» **Text for analysis**
··········
Closure of Brooklyn hospitals raises legal concerns for patients
In recent months, there have been reports of two Brooklyn hospitals on the brink of closure. And the legal rammifications are beginning to surface.
Interfaith Medical Center in Bedford-Stuyvesant asked a bankruptcy court on Tuesday to approve closure after the New York State Department of Health rejected a restructuring plan and denied the hospital any financial assistance.
Long Island College Hospital (LICH) in Cobble Hill, which is run by the State University of New York Downstate Medical Center (SUNY Downstate) in East Flatbush, is embroiled in a legal dispute to prevent SUNY Downstate from following through with its plans to shut LICH. Caught in the middle of these disputes are the patients.
As the Brooklyn Daily Eagle previously reported, after SUNY made clear its intentions to close LICH, Brooklyn courts issued a series of Temporary Restraining Orders (TRO) demanding that SUNY Downstate halt steps to effectuate closure of LICH. The TROs explicitly stated that SUNY was prevented from removing patients from LICH and transferring them to other local hospitals. It has been reported that SUNY attempted to transfer patients in spite of the TROs.
“The New York City Police Department came to Long Island College Hospital and stopped SUNY from unlawfully transferring patients out of our hospital. The police came with the court order in hand and did their duty to uphold the order,” Public Advocate Bill de Blasio said in a statement.
··········
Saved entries
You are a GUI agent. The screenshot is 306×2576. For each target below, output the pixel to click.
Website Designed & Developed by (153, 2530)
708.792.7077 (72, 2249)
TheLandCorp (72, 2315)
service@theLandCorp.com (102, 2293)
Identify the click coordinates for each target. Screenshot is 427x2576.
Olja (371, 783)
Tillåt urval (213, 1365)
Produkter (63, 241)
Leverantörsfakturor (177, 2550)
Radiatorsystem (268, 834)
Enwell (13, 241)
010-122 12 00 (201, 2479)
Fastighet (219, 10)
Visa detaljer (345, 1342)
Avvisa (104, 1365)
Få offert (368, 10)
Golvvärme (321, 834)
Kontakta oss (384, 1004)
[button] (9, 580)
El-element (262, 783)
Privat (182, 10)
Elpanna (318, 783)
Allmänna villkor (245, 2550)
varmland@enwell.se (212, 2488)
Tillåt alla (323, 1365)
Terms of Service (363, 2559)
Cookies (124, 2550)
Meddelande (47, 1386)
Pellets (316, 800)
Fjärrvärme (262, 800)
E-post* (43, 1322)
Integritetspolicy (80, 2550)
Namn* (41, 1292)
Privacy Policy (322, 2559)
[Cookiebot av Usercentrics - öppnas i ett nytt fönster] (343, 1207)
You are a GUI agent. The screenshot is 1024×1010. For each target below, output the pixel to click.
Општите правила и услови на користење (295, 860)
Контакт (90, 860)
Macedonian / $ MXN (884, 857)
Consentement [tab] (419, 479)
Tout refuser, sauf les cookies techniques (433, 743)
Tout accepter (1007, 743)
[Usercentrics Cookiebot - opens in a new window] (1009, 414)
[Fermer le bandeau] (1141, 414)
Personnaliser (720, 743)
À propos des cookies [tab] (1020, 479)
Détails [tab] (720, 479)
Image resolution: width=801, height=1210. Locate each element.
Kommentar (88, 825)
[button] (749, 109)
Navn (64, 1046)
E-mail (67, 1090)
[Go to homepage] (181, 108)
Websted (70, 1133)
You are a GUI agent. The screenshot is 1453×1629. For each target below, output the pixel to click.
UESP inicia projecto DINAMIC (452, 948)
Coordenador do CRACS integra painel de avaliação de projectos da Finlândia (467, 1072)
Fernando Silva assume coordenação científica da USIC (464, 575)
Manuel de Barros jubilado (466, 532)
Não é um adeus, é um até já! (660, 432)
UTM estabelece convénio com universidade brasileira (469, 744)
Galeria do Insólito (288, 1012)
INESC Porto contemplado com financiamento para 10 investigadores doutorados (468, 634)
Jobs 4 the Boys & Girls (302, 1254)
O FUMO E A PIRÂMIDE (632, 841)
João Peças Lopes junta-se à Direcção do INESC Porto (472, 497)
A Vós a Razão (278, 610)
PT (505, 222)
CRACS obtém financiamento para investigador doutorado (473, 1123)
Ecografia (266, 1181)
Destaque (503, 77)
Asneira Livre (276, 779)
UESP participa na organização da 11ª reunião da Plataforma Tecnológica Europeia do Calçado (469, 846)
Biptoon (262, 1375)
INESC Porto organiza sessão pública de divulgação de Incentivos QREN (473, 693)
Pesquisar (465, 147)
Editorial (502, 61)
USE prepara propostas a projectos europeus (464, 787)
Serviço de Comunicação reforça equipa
··········
» **Work to complete**
Write out the passage of the article on Brooklyn hospital closures from "Closure of Brooklyn" up to and including "are the patients.", word for word. These entries were taken from a separate source, not from the article on Brooklyn hospital closures.

» **Your response**
Closure of Brooklyn hospitals raises legal concerns for patients
In recent months, there have been reports of two Brooklyn hospitals on the brink of closure. And the legal rammifications are beginning to surface.
Interfaith Medical Center in Bedford-Stuyvesant asked a bankruptcy court on Tuesday to approve closure after the New York State Department of Health rejected a restructuring plan and denied the hospital any financial assistance.
Long Island College Hospital (LICH) in Cobble Hill, which is run by the State University of New York Downstate Medical Center (SUNY Downstate) in East Flatbush, is embroiled in a legal dispute to prevent SUNY Downstate from following through with its plans to shut LICH. Caught in the middle of these disputes are the patients.